Determining fitness is important when assessing adolescents with type 1 diabetes mellitus (T1DM). Submaximal tests estimate fitness, but none have been validated in this population. This study cross-validates the Ebbeling and Nemeth equations to predict fitness (VO2max (ml/kg/min)) in adolescents with T1DM.

Methods:

Adolescents with T1DM (n = 20) completed a maximal treadmill test using indirect calorimetry. Participants completed one 4-min stage between 2.0 and 4.5 mph and 5% grade (Ebbeling/Nemeth protocol). Speed and grade were then increased until exhaustion. Predicted VO2max was calculated using the Ebbeling and Nemeth equations and compared with observed VO2max using paired t tests.

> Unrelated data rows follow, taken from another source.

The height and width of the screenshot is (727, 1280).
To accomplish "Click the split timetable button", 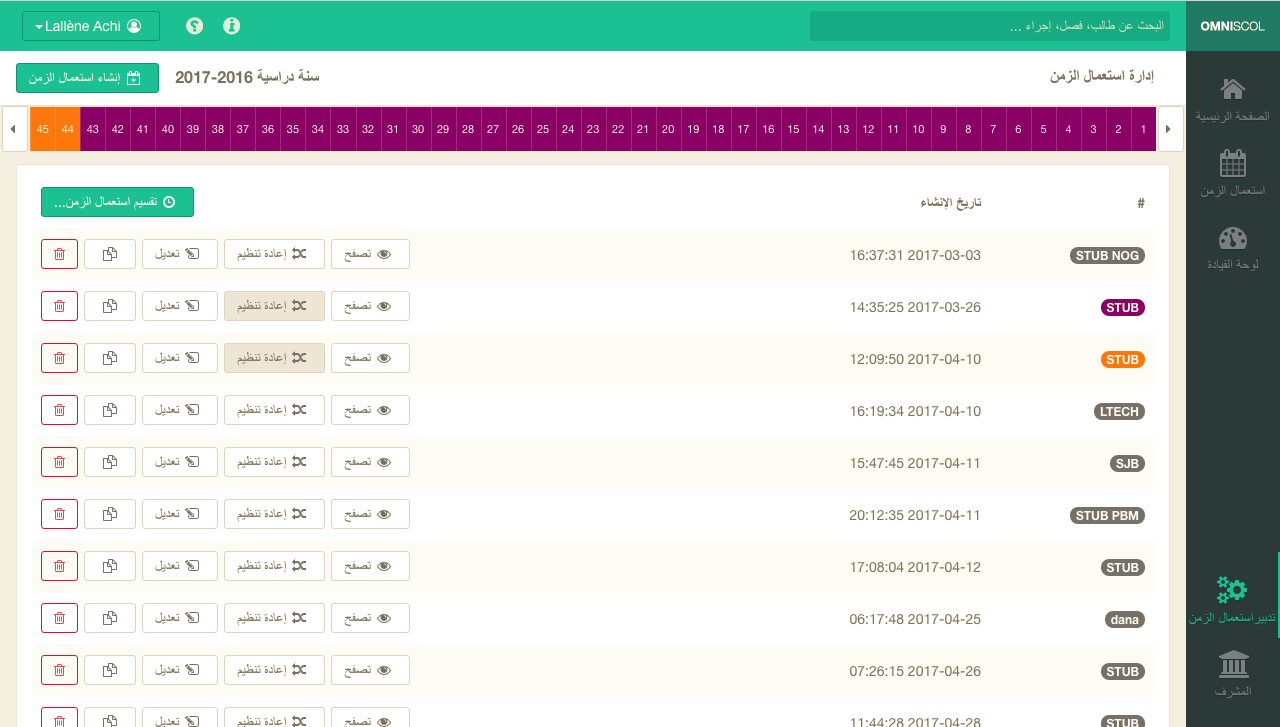I will pyautogui.click(x=117, y=202).
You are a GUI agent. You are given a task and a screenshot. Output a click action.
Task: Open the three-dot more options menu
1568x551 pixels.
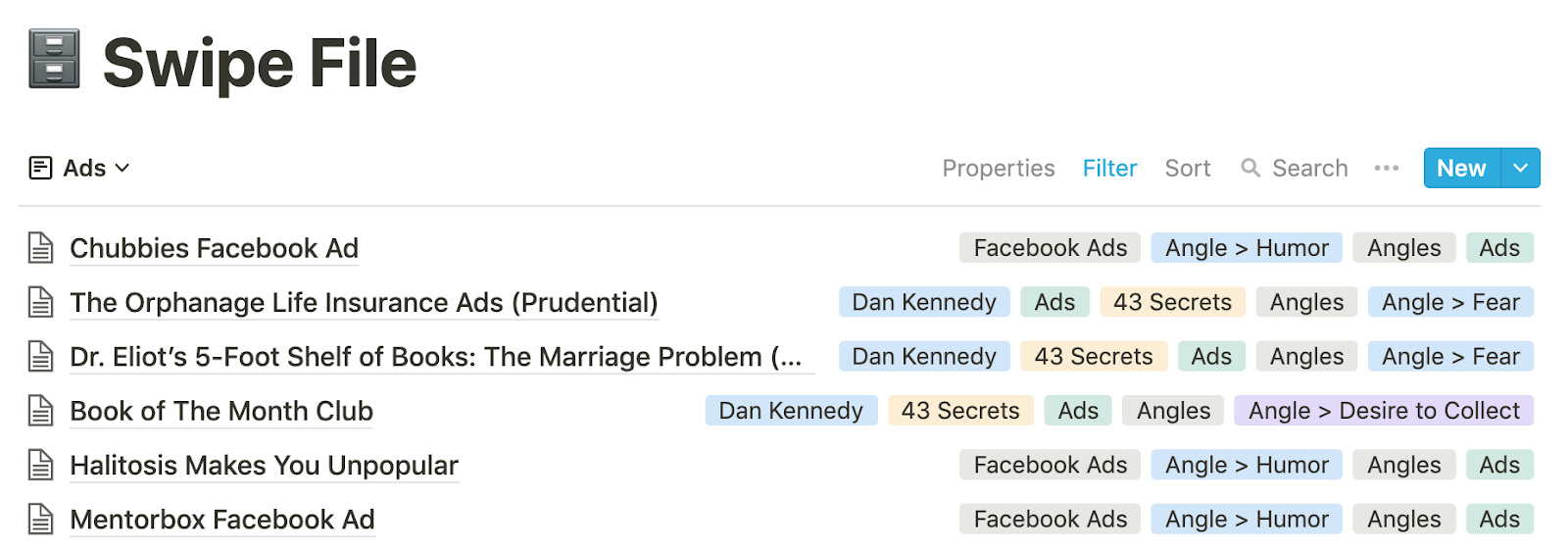coord(1387,169)
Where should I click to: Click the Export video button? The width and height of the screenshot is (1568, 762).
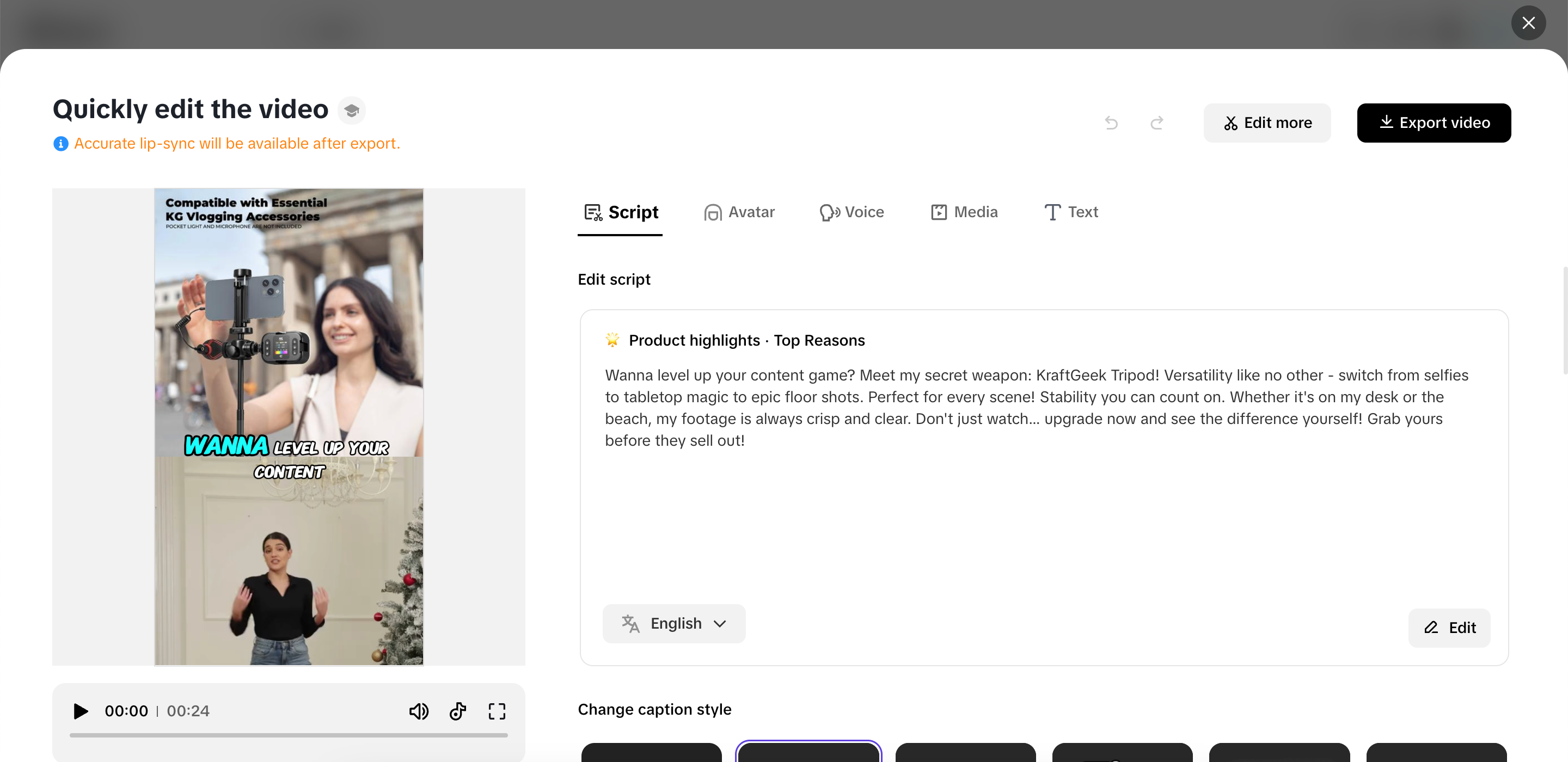tap(1434, 123)
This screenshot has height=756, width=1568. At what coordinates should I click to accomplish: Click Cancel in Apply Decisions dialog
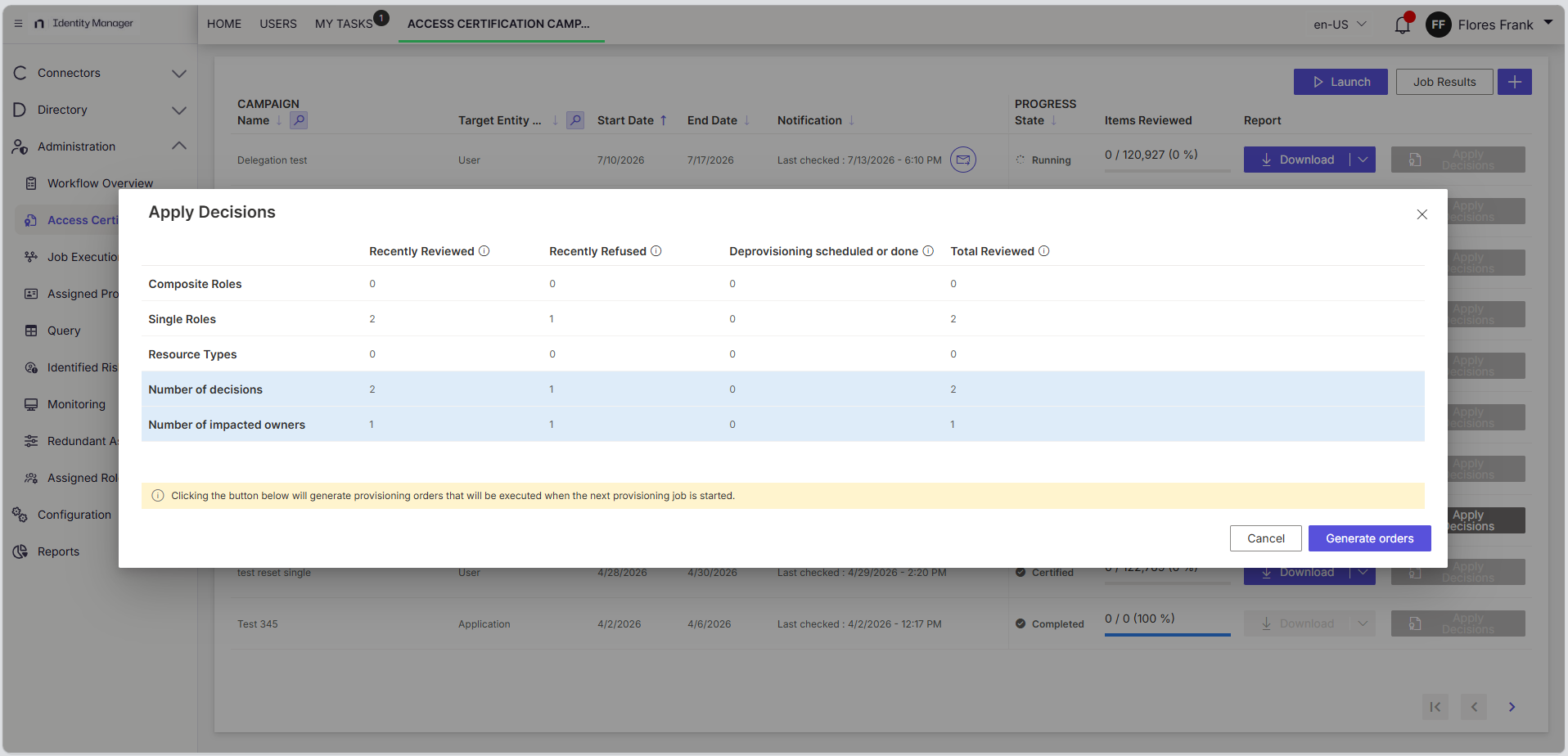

Pearson correlation coefficients, 95% confidence intervals, coefficients of determination (R2), and total error (TE) were calculated.

Results:

The mean observed VO2max was 47.0 ml/kg/min (SD = 6.9); the Ebbeling and Nemeth mean predictions were 42.4 (SD = 9.4) and 43.5 ml/kg/min (SD = 6.9), respectively. Paired t tests resulted in statistically significant (p < .01) mean differences between observed and predicted VO2max for both predictions. The association between the Ebbeling prediction and observed VO2max was r = .90 (95% CI = 0.76, 0.96), R 2 = .81, and TE = 6.5 ml/kg/min. The association between the Nemeth prediction and observed VO2max was r = .81 (95% CI = 0.57, 0.92), R 2 = .66, and TE = 5.6 ml/kg/min.

Conclusion:

The Nemeth submaximal treadmill protocol provides a better estimate of fitness than the Ebbeling in adolescents with T1DM.